Task statement: Everything from the first line of the records below through the line containing "You are a computer-use agent. The height" is to be retyped exactly; leave out the rest.

Input data:
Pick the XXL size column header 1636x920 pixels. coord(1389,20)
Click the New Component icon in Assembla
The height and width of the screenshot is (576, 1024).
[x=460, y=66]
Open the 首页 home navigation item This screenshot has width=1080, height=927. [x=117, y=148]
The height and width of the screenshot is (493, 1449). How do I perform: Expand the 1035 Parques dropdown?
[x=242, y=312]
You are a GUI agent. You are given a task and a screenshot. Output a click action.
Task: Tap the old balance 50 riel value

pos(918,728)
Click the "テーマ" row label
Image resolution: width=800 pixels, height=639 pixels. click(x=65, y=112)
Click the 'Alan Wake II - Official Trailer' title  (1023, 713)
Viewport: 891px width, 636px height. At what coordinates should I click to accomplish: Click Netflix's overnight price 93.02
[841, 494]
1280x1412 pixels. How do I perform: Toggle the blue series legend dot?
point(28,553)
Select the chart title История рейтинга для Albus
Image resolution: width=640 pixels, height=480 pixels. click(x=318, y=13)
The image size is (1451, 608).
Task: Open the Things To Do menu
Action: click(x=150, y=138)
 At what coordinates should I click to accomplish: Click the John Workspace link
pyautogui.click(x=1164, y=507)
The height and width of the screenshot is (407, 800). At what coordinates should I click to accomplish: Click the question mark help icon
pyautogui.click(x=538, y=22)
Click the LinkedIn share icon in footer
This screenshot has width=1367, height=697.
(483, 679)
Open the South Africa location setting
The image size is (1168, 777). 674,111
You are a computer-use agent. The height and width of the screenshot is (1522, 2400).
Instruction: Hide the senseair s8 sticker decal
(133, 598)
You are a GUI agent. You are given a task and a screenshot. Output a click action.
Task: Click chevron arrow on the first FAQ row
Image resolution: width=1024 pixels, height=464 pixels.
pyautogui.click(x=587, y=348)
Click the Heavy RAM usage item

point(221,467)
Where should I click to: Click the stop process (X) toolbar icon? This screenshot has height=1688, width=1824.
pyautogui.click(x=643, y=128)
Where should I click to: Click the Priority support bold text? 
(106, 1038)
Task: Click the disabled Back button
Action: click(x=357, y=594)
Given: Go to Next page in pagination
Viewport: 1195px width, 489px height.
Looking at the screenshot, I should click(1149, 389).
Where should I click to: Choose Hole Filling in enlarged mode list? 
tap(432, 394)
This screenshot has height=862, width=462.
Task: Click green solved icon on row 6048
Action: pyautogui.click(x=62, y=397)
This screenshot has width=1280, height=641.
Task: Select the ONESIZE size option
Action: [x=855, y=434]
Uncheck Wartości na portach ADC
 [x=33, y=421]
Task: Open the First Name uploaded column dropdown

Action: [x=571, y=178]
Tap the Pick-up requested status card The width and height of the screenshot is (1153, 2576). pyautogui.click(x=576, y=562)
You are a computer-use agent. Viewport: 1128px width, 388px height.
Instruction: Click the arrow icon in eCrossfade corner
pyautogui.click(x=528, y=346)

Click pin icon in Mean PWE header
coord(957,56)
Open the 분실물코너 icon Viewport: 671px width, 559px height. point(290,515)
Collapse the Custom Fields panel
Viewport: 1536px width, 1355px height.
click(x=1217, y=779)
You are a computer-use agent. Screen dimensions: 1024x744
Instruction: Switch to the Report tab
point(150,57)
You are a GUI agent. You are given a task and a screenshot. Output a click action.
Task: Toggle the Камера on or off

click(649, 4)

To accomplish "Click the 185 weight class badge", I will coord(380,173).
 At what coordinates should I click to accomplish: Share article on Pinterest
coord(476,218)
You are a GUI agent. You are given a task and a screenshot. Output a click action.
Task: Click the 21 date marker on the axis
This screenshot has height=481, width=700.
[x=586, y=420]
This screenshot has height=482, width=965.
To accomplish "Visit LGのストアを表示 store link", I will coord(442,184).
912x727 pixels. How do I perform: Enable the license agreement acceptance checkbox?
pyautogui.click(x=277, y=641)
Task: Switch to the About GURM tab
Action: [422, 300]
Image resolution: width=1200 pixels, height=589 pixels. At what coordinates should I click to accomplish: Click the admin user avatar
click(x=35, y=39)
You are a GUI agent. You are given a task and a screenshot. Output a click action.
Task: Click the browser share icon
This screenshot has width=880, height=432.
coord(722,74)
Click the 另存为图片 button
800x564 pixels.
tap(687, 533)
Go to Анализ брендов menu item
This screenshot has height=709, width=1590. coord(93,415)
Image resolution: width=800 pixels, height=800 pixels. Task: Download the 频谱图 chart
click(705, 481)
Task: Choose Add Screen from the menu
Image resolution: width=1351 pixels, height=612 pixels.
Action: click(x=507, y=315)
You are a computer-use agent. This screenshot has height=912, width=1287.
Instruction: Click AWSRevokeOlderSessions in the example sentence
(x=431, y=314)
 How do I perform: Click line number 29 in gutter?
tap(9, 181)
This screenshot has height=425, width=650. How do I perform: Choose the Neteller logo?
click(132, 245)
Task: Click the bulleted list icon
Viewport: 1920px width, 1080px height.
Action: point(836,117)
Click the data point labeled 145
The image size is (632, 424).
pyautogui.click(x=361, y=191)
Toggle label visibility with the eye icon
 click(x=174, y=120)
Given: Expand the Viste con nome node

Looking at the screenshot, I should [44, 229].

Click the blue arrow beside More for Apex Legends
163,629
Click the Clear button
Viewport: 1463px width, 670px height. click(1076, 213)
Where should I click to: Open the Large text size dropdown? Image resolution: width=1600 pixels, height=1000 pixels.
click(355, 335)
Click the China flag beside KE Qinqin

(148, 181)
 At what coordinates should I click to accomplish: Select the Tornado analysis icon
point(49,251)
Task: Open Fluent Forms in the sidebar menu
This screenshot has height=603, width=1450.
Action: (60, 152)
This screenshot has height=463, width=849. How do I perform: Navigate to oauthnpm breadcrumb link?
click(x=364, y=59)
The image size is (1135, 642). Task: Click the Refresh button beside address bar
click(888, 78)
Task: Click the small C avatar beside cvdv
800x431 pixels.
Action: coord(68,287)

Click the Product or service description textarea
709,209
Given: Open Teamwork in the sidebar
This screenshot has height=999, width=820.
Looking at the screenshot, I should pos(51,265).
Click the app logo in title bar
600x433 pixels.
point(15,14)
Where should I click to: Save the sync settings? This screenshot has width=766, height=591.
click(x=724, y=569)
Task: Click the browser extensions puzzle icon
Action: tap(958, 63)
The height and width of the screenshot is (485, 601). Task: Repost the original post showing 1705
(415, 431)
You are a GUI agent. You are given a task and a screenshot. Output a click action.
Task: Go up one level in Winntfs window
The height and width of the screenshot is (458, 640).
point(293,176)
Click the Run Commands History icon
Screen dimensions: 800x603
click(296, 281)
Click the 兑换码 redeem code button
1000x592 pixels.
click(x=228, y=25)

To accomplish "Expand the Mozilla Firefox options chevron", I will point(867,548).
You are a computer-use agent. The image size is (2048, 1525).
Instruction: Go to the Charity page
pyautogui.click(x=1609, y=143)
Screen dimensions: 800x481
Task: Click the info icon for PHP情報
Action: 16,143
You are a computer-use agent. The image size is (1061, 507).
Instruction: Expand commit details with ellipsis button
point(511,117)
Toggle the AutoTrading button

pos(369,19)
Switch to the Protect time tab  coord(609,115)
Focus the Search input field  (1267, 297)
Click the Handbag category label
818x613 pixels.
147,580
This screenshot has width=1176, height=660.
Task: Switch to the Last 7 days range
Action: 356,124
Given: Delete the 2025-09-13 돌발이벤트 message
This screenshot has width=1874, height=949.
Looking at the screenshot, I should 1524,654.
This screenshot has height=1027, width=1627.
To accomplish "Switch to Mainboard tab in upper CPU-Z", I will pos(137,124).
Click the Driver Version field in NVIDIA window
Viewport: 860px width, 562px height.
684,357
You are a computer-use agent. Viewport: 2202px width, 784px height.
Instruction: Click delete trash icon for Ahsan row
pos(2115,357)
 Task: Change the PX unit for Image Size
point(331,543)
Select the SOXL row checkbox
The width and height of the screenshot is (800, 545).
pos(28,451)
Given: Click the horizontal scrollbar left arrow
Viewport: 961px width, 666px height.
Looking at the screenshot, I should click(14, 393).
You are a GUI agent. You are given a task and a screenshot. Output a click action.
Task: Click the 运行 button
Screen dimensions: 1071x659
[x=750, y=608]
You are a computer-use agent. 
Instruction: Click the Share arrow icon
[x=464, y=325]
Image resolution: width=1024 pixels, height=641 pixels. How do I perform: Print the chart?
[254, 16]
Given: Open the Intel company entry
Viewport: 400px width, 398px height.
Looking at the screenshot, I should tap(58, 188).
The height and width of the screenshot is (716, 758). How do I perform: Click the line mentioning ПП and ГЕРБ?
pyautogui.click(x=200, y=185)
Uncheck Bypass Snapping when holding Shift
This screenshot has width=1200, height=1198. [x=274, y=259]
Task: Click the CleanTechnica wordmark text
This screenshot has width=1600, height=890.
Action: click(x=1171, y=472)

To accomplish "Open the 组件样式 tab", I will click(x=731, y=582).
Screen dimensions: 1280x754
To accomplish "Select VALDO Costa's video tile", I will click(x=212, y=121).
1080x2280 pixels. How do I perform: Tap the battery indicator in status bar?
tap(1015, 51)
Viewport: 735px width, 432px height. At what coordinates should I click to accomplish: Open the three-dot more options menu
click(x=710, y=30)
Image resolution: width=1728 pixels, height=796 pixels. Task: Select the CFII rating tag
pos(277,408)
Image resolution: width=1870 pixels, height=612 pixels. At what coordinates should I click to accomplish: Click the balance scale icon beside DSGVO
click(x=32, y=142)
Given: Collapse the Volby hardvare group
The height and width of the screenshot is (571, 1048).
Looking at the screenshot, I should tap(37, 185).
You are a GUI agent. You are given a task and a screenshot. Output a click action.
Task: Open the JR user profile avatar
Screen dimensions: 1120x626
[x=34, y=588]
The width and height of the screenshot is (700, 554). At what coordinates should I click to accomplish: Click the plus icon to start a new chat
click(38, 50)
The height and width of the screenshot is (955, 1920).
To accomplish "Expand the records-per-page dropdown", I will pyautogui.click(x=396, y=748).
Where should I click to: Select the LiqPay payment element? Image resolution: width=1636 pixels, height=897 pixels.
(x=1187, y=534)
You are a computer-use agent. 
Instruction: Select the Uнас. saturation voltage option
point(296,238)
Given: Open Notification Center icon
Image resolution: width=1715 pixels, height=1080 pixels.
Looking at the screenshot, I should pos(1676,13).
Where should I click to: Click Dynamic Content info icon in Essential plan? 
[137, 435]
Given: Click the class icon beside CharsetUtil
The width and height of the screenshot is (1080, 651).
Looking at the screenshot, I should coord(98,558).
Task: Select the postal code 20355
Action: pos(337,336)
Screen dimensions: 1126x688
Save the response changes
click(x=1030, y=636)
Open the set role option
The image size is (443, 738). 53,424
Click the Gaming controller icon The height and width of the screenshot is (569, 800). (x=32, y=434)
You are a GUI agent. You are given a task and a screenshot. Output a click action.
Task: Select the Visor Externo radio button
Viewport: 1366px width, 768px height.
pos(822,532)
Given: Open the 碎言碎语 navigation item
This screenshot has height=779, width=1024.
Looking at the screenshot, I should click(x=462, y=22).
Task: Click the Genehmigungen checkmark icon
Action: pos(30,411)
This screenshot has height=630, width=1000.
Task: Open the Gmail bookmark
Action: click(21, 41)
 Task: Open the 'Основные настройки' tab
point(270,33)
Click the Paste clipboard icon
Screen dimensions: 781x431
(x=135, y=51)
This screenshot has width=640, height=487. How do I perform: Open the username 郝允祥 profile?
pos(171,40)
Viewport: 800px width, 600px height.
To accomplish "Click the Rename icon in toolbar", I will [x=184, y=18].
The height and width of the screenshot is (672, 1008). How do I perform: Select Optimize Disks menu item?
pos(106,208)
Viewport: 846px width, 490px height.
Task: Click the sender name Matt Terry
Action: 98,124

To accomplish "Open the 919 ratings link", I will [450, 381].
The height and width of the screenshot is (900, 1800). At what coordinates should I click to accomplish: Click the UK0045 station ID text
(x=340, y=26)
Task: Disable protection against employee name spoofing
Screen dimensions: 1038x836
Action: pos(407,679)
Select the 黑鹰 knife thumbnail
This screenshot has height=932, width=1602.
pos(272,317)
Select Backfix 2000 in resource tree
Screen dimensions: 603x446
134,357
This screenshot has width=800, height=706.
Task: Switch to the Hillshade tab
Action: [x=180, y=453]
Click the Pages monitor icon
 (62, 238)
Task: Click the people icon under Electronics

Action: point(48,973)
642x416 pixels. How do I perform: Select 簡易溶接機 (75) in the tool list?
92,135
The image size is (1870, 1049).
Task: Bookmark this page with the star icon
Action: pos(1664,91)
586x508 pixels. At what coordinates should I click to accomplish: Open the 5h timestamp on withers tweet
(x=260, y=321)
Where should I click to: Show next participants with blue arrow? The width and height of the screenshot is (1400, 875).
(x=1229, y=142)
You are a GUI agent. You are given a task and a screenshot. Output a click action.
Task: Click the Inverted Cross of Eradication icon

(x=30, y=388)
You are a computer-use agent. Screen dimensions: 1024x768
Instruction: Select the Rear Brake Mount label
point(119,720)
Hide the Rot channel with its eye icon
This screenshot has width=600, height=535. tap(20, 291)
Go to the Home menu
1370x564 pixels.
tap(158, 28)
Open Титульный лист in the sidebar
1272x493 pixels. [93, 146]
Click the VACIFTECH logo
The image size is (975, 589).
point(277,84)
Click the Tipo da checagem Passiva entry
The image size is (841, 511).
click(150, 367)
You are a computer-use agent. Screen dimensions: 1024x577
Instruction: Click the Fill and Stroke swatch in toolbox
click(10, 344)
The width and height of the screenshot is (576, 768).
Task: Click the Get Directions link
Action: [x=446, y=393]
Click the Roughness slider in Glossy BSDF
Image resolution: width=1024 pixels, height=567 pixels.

Result for this task:
Pick the XXL size column header 1636x920 pixels. coord(1389,20)
Click the New Component icon in Assembla
The height and width of the screenshot is (576, 1024).
[x=460, y=66]
Open the 首页 home navigation item This screenshot has width=1080, height=927. [x=117, y=148]
The height and width of the screenshot is (493, 1449). How do I perform: Expand the 1035 Parques dropdown?
[x=242, y=312]
You are a GUI agent. You are given a task and a screenshot. Output a click action.
Task: Tap the old balance 50 riel value

pos(918,728)
Click the "テーマ" row label
Image resolution: width=800 pixels, height=639 pixels. click(x=65, y=112)
Click the 'Alan Wake II - Official Trailer' title  (1023, 713)
Viewport: 891px width, 636px height. At what coordinates should I click to accomplish: Click Netflix's overnight price 93.02
[841, 494]
1280x1412 pixels. How do I perform: Toggle the blue series legend dot?
point(28,553)
Select the chart title История рейтинга для Albus
Image resolution: width=640 pixels, height=480 pixels. click(x=318, y=13)
The image size is (1451, 608).
Task: Open the Things To Do menu
Action: click(x=150, y=138)
 At what coordinates should I click to accomplish: Click the John Workspace link
pyautogui.click(x=1164, y=507)
The height and width of the screenshot is (407, 800). At what coordinates should I click to accomplish: Click the question mark help icon
pyautogui.click(x=538, y=22)
Click the LinkedIn share icon in footer
This screenshot has width=1367, height=697.
(483, 679)
Open the South Africa location setting
The image size is (1168, 777). 674,111
You are a computer-use agent. The height and width of the screenshot is (1522, 2400).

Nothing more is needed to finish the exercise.